Ebola – Political Psychology of Fear
Ebola’s arrival has understandably put Americans in a state of fear. Paranoia has become the more acceptable and precautionary strategy to handle our inner psyche, emotions, and behavior, and it seems to be spreading quicker than the actual virus. During any time of crisis, we shine our spotlight and shift attention to our nation’s leaders, as we seek for a resolution to ease our fears. Politicians are capitalizing on this opportunity to manipulate the country’s fear for their own personal gain. It is imperative at this time, we educate the public not only on the virus, but on the psychology behind our own fear that leaves us vulnerable throughout these circumstances that are seemingly out of our control.

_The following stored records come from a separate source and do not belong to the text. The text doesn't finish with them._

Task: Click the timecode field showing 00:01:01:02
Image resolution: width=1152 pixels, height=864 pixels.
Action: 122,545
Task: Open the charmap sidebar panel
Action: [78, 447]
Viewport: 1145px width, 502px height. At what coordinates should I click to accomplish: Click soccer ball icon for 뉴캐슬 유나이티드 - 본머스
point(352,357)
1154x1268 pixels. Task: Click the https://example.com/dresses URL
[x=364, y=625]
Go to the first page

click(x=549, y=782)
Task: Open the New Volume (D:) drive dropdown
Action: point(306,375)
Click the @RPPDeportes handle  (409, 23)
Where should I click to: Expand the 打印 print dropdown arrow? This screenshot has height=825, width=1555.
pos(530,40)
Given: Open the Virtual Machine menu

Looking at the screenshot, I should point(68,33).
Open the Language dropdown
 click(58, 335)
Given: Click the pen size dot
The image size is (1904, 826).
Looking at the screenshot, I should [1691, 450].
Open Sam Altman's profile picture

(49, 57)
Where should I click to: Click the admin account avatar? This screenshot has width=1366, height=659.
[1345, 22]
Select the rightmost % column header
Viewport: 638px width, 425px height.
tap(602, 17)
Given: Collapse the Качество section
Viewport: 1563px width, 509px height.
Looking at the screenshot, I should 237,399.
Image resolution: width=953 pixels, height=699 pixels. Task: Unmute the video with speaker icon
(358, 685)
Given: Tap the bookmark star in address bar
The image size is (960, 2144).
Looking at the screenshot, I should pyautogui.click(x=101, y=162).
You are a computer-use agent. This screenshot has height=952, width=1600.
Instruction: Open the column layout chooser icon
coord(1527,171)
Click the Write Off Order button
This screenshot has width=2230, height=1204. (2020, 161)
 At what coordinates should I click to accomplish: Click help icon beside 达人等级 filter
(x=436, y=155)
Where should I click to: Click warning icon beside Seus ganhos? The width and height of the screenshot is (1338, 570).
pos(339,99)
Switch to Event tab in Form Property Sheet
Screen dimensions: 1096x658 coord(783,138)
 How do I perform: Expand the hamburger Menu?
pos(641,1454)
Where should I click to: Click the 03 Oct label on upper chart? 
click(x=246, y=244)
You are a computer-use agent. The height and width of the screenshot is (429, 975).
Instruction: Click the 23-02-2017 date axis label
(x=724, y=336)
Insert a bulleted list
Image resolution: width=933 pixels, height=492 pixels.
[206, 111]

The republican and democratic parties are circling in on key talking points that lay the foundation down much like a blueprint when addressing the public as they prepare for upcoming elections. Dr. Bart Rossi. Ph.D., a political psychologist, has been exploring these tactics in an attempt to help Americans not be taken advantage of.
“The Republican Party is clearly exploiting the politics and psychology of fear with the Ebola issue. Ted Cruz blames Obama for not halting all flights from West Africa. But the experts have warned the President that this would be counter-productive. They say we can now track who desires to come to the U.S. and banning certain flights would mean more difficulty in identifying and following who may be a transmitter of this virus. It is my view as a political psychologist that Ted Cruz and many in the GOP would take the exact opposite position if Obama banned flights. These Republicans would blame Obama for not listening to his experts, and as such it is reflective of his poor listening skills, lack of leadership, and limited understanding of the issue.”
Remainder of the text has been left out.